(Stored data)
=====

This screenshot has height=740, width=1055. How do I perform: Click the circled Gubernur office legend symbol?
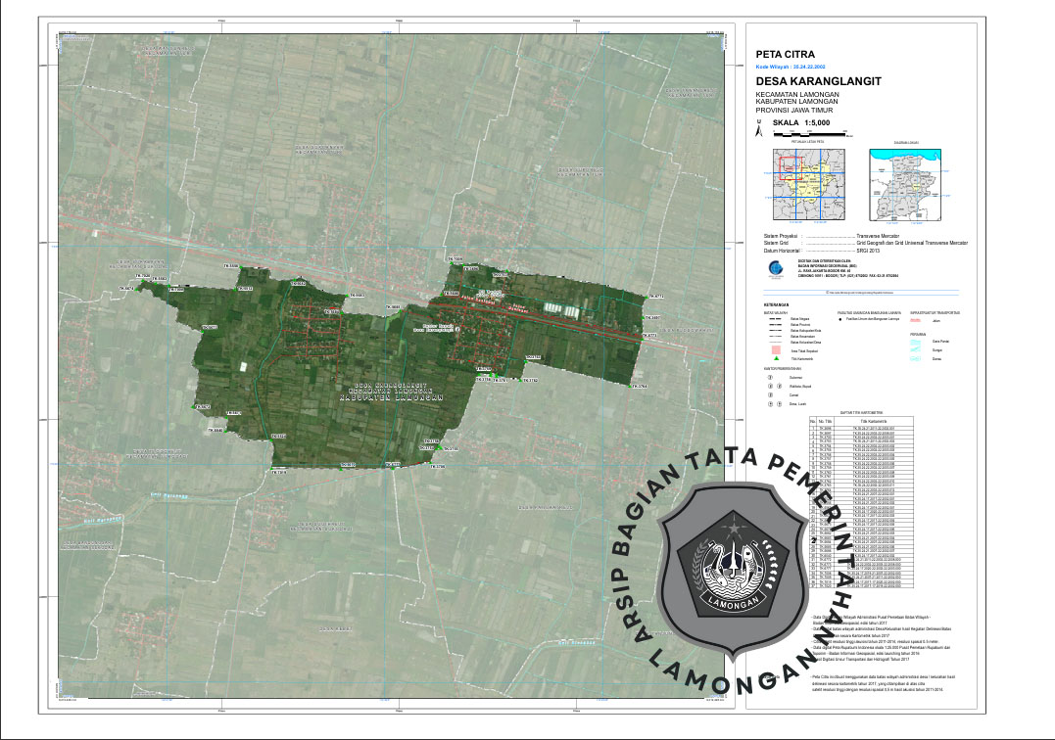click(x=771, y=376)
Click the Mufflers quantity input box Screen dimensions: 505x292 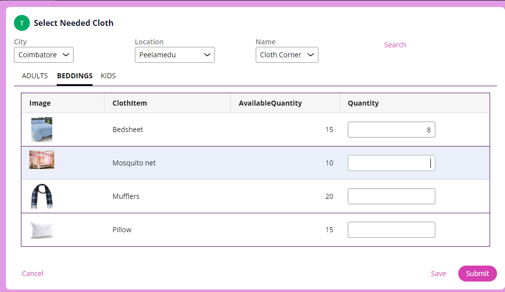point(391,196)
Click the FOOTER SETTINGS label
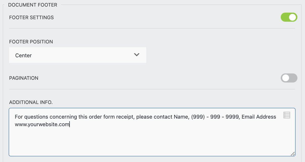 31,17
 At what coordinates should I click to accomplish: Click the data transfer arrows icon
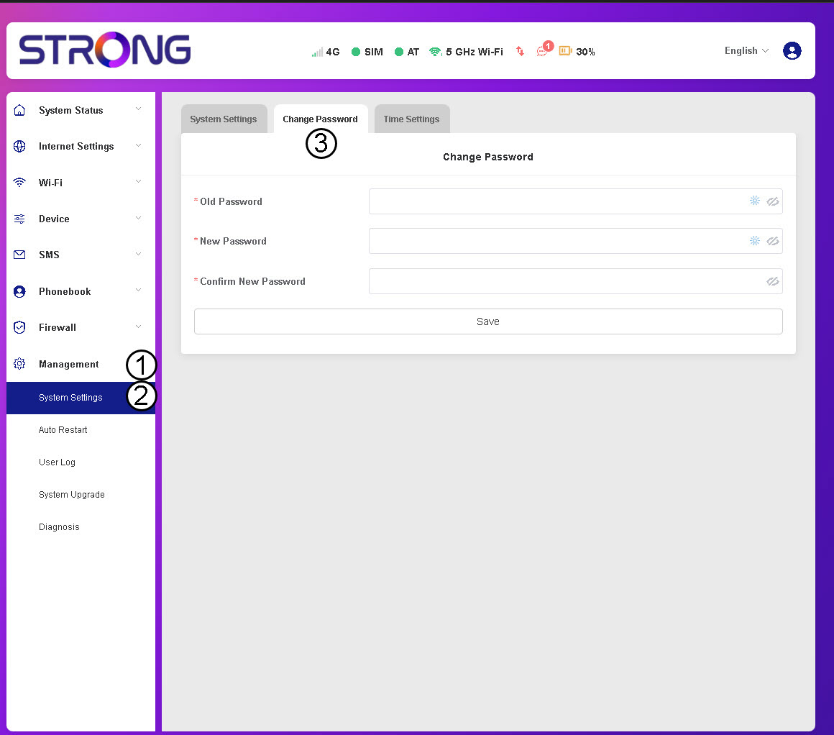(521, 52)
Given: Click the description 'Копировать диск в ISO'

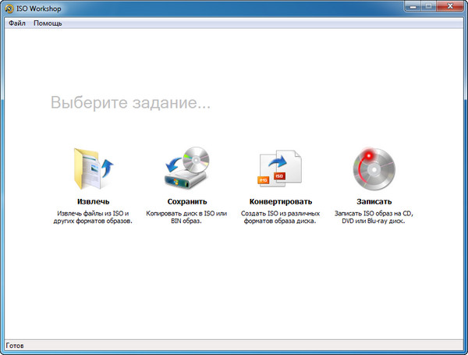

=====

Problem:
Take the records above from the line with "Click the FOOTER SETTINGS label" down to their last line and please copy those lines exactly, without the pictures.

Answer for this exercise:
Click the FOOTER SETTINGS label
 31,17
 At what coordinates should I click to accomplish: Click the data transfer arrows icon
(521, 52)
Given: Click the description 'Копировать диск в ISO'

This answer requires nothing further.